TASK REQUIREMENTS> Reproduce the listing below word for word, keeping every line unchanged.

DATA FOR THE TASK>
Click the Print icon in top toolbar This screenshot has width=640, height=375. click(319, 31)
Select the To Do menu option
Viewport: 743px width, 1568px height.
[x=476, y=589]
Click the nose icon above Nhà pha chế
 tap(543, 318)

FINISHED EXERCISE>
Click the Print icon in top toolbar This screenshot has width=640, height=375. click(319, 31)
Select the To Do menu option
Viewport: 743px width, 1568px height.
[x=476, y=589]
Click the nose icon above Nhà pha chế
 tap(543, 318)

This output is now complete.